Mixtures of epoxy resins and epoxy curing agents which are soluble in the epoxy and unreactive or poorly reactive at the slurry temperature may also be used. Examples of such systems are those containing one or more of the various glycidyl-functional epoxy resins, and aromatic amine curing agents such as diaminodiphenylmethane, diaminodiphenylsulfide, diaminodiphenyloxide, and diaminodiphenylsulfone, particularly the latter. However, as some of these aromatic amines are solids, the same limitation applies to them as applies to mixtures containing solid epoxies: the amount of solid curing agent dissolved in the liquid monomer component should be such that the storage temperature solubility of the curing agent in the remaining liquid monomer components is not exceeded, and the glass transition temperature of the uncured resin system should not be raised to unacceptable values.
By the term “olefinic co-reactant” is meant co-reactants such as 2,2′ diallylbisphenol A (DABA) and others as described in U.S. Pat. No. 4,100,140 and U.S. Pat. No. 5,003,018.
By the term “slurry mixing process” is meant a slurry mixing process under a variety of conditions. Preferably, the slurry compatible solid is finely ground by conventional methods and dispersed into the additional resin components by suitable dispersing means. For example, the solid may be ground to fine particle sizes in a jet mill as disclosed in U.S. Pat. No. 4,607,069. Most preferably, the solid is ground to a particle size less than 20 μm, preferably less than 10 μm. The finely ground resin may then be dispersed, for example using a high shear mixer, at temperatures ranging from below ambient to over 200° C. depending upon the reactivities and viscosities of the liquid monomer components.
Alternatively, the slurry compatible solid may be added to the liquid monomer in small particles ranging from 5 μm, to 3 mm in size, with further size reduction accomplished by use of high shear mixing. An apparatus suitable for such high shear size reduction are the ULTRA-TURRAX.RTM. mixers available from IKA-Maschinenbau Janke and Kunke, GMBH and Co. KG., D-7812 Bad Kruzinger 2, Federal Republic of Germany. Such high shear mixers generate considerable heat, and thus cooling is often necessary to prevent the slurry mixing temperature from rising so high that the solid dissolves in the liquid monomers or that premature reaction occurs.
An additional means of slurry mixing which is possible when the solid component has a relatively steep solubility curve in the liquid monomers and does not tend to form supersaturated solutions, is to melt the solid monomer in a separate container and add it to the liquid monomers while cooling under high shear. With some systems, it may even be possible to melt all the components together and cool while mixing under high shear. This method is not suitable, however, when supersaturation is likely, as the resulting heat-curable resin system is at most metastable and may alter its morphology in an unpredictable manner due to crystallization of the supersaturated components. The temperature of the liquid monomer using this technique, must be below the solidification temperature of the slurry compatible solid when mixing ceases, and in such cases, the “slurry mixing temperature” is this latter temperature.

LISTED RECORDS —
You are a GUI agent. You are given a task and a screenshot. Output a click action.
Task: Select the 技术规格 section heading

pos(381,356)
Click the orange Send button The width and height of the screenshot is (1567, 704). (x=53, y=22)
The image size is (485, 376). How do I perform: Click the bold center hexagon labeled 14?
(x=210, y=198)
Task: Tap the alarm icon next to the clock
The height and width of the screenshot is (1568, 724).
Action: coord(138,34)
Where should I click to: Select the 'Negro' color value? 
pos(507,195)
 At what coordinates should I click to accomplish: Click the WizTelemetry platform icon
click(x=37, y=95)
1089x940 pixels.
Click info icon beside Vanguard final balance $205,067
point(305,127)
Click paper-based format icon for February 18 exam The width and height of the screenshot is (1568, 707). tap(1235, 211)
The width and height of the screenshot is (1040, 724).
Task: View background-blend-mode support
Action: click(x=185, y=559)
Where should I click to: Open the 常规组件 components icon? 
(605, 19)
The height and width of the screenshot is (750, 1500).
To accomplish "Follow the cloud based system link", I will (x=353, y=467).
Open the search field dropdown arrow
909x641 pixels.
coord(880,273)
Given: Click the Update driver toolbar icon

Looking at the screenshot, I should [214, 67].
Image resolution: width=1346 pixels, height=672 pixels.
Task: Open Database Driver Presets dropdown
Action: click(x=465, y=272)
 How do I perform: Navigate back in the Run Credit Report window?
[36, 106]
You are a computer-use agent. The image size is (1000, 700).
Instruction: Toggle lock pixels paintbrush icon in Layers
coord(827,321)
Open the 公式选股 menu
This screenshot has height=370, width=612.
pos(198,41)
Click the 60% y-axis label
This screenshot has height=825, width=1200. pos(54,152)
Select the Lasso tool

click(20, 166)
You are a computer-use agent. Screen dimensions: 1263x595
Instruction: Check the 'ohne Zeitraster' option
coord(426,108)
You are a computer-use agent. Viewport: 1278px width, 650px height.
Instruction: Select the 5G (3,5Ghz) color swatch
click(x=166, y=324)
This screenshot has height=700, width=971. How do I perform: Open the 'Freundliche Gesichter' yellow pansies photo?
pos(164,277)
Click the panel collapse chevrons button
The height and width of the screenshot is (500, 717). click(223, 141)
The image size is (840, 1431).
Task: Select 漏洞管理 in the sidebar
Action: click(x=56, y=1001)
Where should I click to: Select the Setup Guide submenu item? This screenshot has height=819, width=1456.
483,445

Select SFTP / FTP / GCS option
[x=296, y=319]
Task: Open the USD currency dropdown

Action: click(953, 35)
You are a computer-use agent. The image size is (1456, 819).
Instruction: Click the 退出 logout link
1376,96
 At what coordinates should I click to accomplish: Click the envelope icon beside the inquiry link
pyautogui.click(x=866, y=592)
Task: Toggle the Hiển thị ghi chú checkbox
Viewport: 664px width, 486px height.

REQUIRED WORK —
• a. Write out everything in the passage on slurry mixing of resins, starting at "Alternatively, the slurry" and continuing down to "premature reaction occurs.".
• b. Extend the passage on slurry mixing of resins by continuing after its final sentence.

RESPONSES TO THE EXERCISE —
• a.
Alternatively, the slurry compatible solid may be added to the liquid monomer in small particles ranging from 5 μm, to 3 mm in size, with further size reduction accomplished by use of high shear mixing. An apparatus suitable for such high shear size reduction are the ULTRA-TURRAX.RTM. mixers available from IKA-Maschinenbau Janke and Kunke, GMBH and Co. KG., D-7812 Bad Kruzinger 2, Federal Republic of Germany. Such high shear mixers generate considerable heat, and thus cooling is often necessary to prevent the slurry mixing temperature from rising so high that the solid dissolves in the liquid monomers or that premature reaction occurs.

• b.
In any event, following the slurry mixing process, the resulting resin system consists of a continuous phase containing the liquid monomer(s) and a discontinuous (solid) phase containing a major portion of the slurry compatible solid in the form of particles having a mean size of less than about 50 μm, preferably less than 20 μm, and most preferably, less than 10 μm.
By the term “thermoplastics” is meant the preferred engineering thermoplastics such as the polyimides, polyetherimides, polyesterimides, polysulfides, polysulfones, polyphenylene oxides, polyethersulfones, polyetherketones, polyetheretherketones, polyetherketoneketones, polyketonesulfones, and similar polymers. Such thermoplastics preferably have glass transition temperatures greater than 150° C., preferably greater than 250° C.

Formulation

The present invention involves formulations that incorporate aliphatic BMI monomers to BMI base resin systems to improve microcracking resistance of cured composite structures as measured by reduced weight loss after thermal aging, while not decreasing cured Tg and reducing uncured Tg and viscosity. This reduced uncured Tg aids in the processing of the prepreg into complex shapes by hand or automated processing methods.
Optimal aliphatic BMIs were surprisingly found to be essentially free of oligomers for the optimum viscosity reduction of the uncured resin.
A preferred aliphatic BMI is HMDA-BMI in an amount up to about 40 wt % of the resin formulation, preferably between 2 wt % and 20 wt %, and most preferably between about 5 wt % and about 10 wt %. Another preferred aliphatic BMI is TMH-BMI that is substantially monomers, essentially free of oligomers.
The present invention is preferably used in combination with aromatic BMIs, preferably for example, MDA-BMI or TDA-BMI. U.S. Pat. Nos. 5,003,018 and 5,747,615 more fully disclose a slurry mixing process where some or all of the aromatic BMIs are ground and added to the resin composition as fine particles. The aliphatic BMI is then part of the liquid phase component.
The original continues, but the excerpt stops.